Globally, between 6 and 10% of children and adolescents experience migraine attacks.[7] Compared with adults who suffer from migraine, however, the number of drugs studied and approved for the abortive treatment of adolescent or pediatric migraine attacks is limited.[8,9] In younger patients, the onset of migraine is more rapid than in adults, usually hindering the capability of tablet formulations.[10] The attacks are also of shorter duration than in adult migraine and are more frequently associated with vomiting, with the latter also limiting the use of tablet formulations.[10]
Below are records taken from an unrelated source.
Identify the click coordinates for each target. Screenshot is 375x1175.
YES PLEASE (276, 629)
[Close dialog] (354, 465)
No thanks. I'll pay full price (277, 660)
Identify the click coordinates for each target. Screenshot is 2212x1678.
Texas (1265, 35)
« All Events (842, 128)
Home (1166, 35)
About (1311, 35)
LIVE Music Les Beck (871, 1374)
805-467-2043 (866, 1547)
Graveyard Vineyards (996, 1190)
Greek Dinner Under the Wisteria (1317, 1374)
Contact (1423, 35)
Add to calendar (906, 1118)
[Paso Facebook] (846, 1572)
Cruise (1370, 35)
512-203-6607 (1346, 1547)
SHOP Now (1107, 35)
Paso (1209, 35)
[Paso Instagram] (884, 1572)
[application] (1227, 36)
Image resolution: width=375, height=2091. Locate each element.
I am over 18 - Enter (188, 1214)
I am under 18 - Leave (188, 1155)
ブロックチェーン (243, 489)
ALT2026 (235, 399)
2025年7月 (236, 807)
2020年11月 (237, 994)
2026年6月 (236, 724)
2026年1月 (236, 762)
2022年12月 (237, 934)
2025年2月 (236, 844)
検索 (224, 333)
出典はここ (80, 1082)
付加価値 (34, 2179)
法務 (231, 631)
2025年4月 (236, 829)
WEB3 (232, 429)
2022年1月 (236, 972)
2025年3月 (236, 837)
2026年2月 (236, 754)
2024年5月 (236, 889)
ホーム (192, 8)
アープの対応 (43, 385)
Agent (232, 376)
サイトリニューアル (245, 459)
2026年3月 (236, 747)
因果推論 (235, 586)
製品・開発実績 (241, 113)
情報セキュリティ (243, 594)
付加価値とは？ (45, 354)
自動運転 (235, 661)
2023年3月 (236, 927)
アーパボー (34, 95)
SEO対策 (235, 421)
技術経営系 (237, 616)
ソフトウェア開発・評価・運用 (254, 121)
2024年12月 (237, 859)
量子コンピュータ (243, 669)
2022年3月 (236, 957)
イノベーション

High placebo-response rates have been consistently reported in adolescent studies of triptan use and can contribute to a failure to demonstrate efficacy.[11,12] Novel trial designs that incorporate enrichment strategies to enhance the likelihood of demonstrating efficacy have been used in some adolescent migraine trials.[13–15] Among these, the inclusion of a placebo challenge prior to treatment with randomized medication[13] and the selection of patients with a history of protracted migraines[14] are two approaches that have been used.[13,14] Using such enrichment strategies, this study aimed to investigate the efficacy, safety, and tolerability of zolmitriptan nasal spray in the acute treatment of migraine headache in adolescent patients. Using the International Headache Society (IHS)-recommended endpoint of pain-free status, the primary null hypothesis to be tested was that the response rates at 2 hours post-treatment for zolmitriptan doses of 0.5, 2.5, and 5 mg are no different from that of placebo.